Ipanema

Cuento polical de Capital sur con barrio, pizza, merca y pólvora de muerte. Por un escritor de Morón

 A los doce años, y con la rabia empapándole aún más los pantalones, Héctor Medina blandió el cuchillo frente a su maestra de séptimo. Llegó a los treinta con mujer, tres hijos y el oficio de plomero que le pagaba las cuentas, entre ellas, la del alquiler de un PH venido a menos sobre la avenida Caseros, a una cuadra de la pizzería “El Globo”. Pero Medina también era un saqueador de inocencias; un perverso con nervio asesino. Muy temprano en la mañana del lunes 22 de julio de 2008, Medina estaba al volante del Chevrolet Ipanema que se adivinaba rojo bajo la mugre, estacionado sobre Iriarte antes de cruzar las vías y llegar a la villa, alargando la noche en la que no había dormido. Arengado por la cocaína de baja calidad puso primera y embistió. Rocío, de apenas diez, cayó. Pese a la intoxicación, el conductor alcanzó a calibrar el impacto porque tenía experiencia en el asunto. Medina fingió pena y se ofreció a llevarla en su auto al Hospital Municipal.
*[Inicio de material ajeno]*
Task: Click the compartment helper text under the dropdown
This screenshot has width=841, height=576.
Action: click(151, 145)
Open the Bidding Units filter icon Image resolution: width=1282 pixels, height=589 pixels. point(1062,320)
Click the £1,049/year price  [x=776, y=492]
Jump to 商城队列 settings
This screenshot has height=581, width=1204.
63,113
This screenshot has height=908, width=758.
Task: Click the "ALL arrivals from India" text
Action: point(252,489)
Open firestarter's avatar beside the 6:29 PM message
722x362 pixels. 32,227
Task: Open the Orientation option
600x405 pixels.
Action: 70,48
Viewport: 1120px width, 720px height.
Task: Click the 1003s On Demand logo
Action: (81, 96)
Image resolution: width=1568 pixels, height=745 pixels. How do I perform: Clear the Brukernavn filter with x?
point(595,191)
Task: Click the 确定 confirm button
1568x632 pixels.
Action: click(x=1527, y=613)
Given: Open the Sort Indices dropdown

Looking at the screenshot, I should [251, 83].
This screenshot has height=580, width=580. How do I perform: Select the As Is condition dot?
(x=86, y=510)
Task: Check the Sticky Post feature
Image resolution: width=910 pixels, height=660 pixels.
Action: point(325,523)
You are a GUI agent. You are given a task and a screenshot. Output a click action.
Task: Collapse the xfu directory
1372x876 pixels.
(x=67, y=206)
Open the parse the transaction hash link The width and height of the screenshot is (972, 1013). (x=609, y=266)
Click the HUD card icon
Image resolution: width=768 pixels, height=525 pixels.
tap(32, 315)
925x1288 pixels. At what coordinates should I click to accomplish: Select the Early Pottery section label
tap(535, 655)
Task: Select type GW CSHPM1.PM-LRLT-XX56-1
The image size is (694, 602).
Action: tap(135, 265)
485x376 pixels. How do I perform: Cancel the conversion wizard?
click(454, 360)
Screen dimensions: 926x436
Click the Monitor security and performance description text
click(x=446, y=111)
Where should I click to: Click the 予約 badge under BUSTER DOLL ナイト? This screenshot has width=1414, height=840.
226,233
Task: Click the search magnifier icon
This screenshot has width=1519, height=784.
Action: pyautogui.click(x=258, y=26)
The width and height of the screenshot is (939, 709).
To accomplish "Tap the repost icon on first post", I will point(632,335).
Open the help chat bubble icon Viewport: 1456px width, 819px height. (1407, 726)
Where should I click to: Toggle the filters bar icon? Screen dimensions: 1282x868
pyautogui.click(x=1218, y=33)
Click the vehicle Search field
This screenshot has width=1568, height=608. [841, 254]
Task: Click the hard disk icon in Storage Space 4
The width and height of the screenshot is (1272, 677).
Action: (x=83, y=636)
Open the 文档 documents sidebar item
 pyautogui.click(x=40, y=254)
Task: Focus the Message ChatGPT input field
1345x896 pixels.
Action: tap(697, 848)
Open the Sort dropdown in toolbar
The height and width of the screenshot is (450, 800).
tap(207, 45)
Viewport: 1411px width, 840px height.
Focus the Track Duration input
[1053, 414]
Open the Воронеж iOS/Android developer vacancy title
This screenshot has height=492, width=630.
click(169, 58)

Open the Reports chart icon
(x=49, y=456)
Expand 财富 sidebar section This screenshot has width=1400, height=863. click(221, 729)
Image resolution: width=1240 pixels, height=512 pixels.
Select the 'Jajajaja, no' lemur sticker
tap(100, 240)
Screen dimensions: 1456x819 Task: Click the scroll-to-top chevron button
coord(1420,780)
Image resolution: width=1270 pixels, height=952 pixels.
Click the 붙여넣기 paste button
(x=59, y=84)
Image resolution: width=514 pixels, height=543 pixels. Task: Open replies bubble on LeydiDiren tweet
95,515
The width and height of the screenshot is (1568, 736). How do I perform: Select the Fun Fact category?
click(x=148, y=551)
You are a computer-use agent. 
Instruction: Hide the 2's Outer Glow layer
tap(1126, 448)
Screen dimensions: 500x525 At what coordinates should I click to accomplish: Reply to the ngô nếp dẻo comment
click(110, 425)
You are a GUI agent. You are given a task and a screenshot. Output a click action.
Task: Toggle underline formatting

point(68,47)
La niña, todavía aturdida, le explicó que iba a la clase de gimnasia en el Sagrado Corazón pero que estaría mejor que la devolviera a casa con su mamá porque los magullones comenzaban a dolerle
.
Después de andar un rato, Medina pisó el freno y tanteó detrás del asiento. La cerveza caliente le bajó la ansiedad. Miró la calle y reconoció el deterioro de Pompeya. Dejó la botella y sacó una navaja del pantalón. En el rincón de una obra tapiada se aprovechó.
Rocío no soportó al impiadoso agitándose encima y se desmayó. Medina salió pero volvió con un bidón y sobre la carne corrompida derramó nafta y acercó una llama. Después, se marchó satisfecho.
La encontró un paraguayo, el primero en llegar. Al principio le pareció un animal arrastrándose entre el material. Así de estropeada había quedado.
Cada semana, durante nueve meses, el comisario Luján Quiroga visitó a Rocío en el Garrahan, donde había llegado con el sesenta por ciento del cuerpo ulcerado por las quemaduras, convencido de que algún día pudiera aportarle el dato que permitiese identificar al responsable.
Fue el jueves 30 de abril de 2009. Rocío describió al autor como alguien corpulento, de ojos claros y pelo rubio al ras. Al coche lo dibujó con rigor de experta.
Quiroga dedicó atención a los delitos sexuales seguidos de muerte cometidos en el sur de la ciudad, en especial a los que incluyeron el traslado en auto de la víctima. El entrecruzamiento de testimonios con las imágenes de las cámaras de seguridad obligó a buscar al dueño de un modelo infrecuente que no tenía la costumbre de lavarlo.
El tribunal condenó a Medina a cuarenta años de prisión –una de las penas más altas que contempla el Código- y ordenó tratamiento psicológico en la cárcel.
Como reo, Medina admitió que hasta los doce años los compañeros de escuela lo hostigaron por ser incapaz de contener la orina. También dijo que eso le acanalló el carácter y recordó la vez que escarmentó a una docente porque se había burlado de la humedad delatora en su entrepierna.